In July 1971, after effecting certain repairs to no 25 at the cost of something of the order of £170, the corporation moved the first and second defendants in this action, that is Mr and Mrs Scott, into no 25. The Scotts have a large and unruly family. I am satisfied beyond doubt, indeed it is not challenged, that the conduct of the Scott family as a whole was altogether intolerable both in respect of physical damage and of noise. The Smiths found it impossible to live next door to the Scotts and went to live elsewhere with relatives, where they still remain. The corporation, notwithstanding protests on the part of the Smiths, has taken no effective steps to control the Scotts, nor has it taken any step to evict them.
The writ in this action was issued on 3 December 1971. A few days later the plaintiff, Mr Smith, gave notice of the present motion; the motion is addressed to all three defendants and seeks first—
'(1) An Injunction until of this action or further Order restraining the First Defendant and the Second Defendant [i e Mr and Mrs Scott] and each of them by themselves their servants or agents or otherwise however from doing the following acts or any of them, that is to say:—(a) Entering upon or crossing the premises of the Plaintiff situate at and known as No. 27 Walpole Road, New Cross, London, S.E.14. (b) Breaking doors windows or walls or otherwise damaging the said premises or any part thereof. (c) Creating disturbance by noise in the vicinity of the said premises in such a way as to be a nuisance or injurious to the health of any persons in occupation of the said premises of the Plaintiff or any part thereof. (2) An Injunction until trial of this action or further Order restraining the Third Defendants from allowing or permitting any person licensed or permitted by them to occupy use or dwell in the said premises situate at and known as No. 25 Walpole Road aforesaid from doing the said acts or any of them.'
An appearance was duly entered by the corporation; the Scotts have not entered an appearance. On the motion affidavits were filed on behalf of Mr Smith and the corporation. On 8 January 1972 Goff J made injunctions against Mr and Mrs Scott in the terms of the notice of motion; the motion was then stood over as against the corporation. I am told that certain proceedings for attachment are pending as against the Scotts, but I have no information as to the precise position there, nor am I concerned with it.

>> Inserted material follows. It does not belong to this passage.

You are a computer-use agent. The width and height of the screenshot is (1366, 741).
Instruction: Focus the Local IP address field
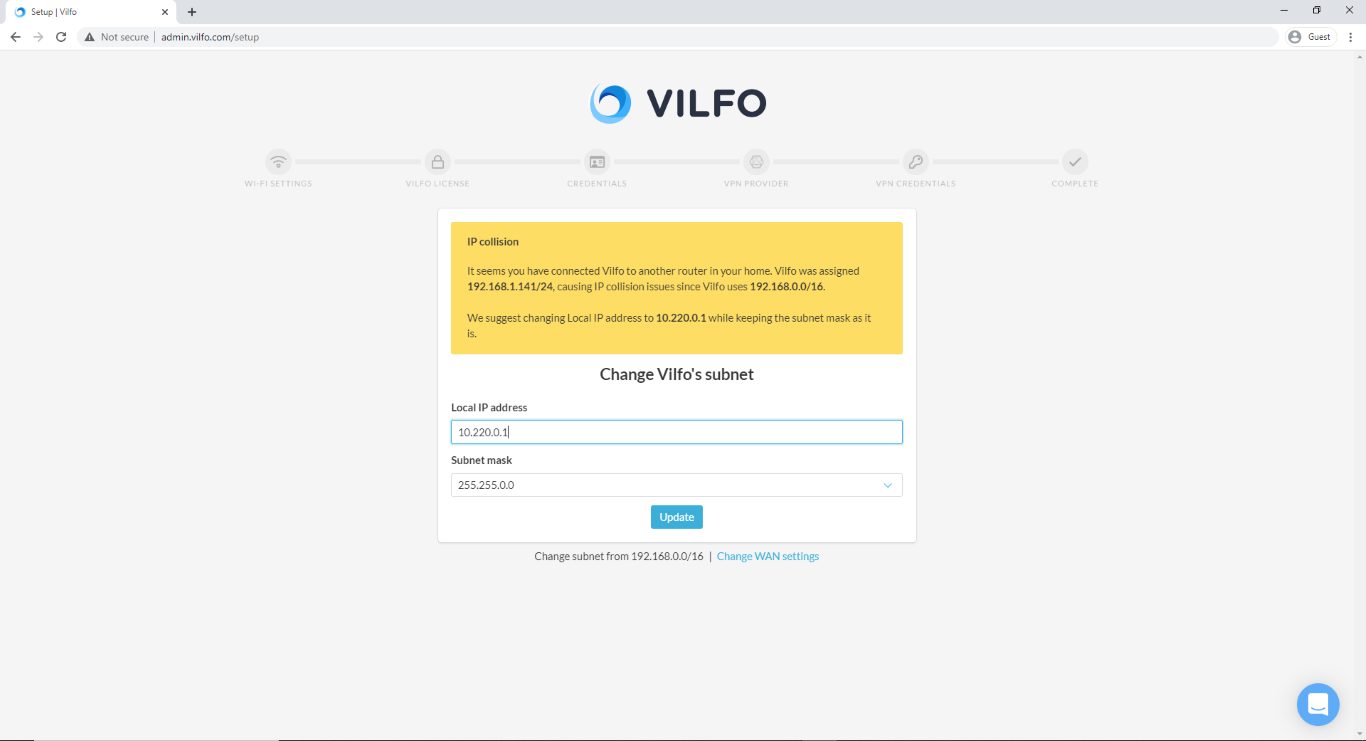click(x=677, y=432)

The motion as against the corporation came on for hearing before me on affidavit evidence with cross-examination of the deponents, and also on certain additional oral evidence. It was agreed between counsel that the motion should be treated as the trial of the action.
The corporation let the Scotts into possession of no 25 on the terms of certain printed conditions of tenancy. These include cl 6:
'THE (TENANTS) SHALL: ... (h) Be responsible for the orderly conduct of all persons (including their children) who occupy the premises, their own and other occupants' visitors on any part of the estate ... '
Then cl 8:
'THE TENANT(S) SHALL NOT: ... (d) Overcrowd the premises or do or permit or suffer anything to be done on the premises which in the opinion of the Council may be or become a nuisance or annoyance to other persons ... '
Then cl 12:
'The tenant shall be responsible for ensuring that members of his family, his visitors and other persons who occupy the premises or any part thereof comply with conditions 7 and 8 hereof and accordingly any infringement of such conditions by such persons will be deemed to be and be treated as an infringement thereof by the tenant.'
A considerable volume of evidence was filed on both sides, and most of the deponents were cross-examined. I need not go into particulars of the conduct on the part of the Scott family which was flagrant and, as I have said, unchallenged.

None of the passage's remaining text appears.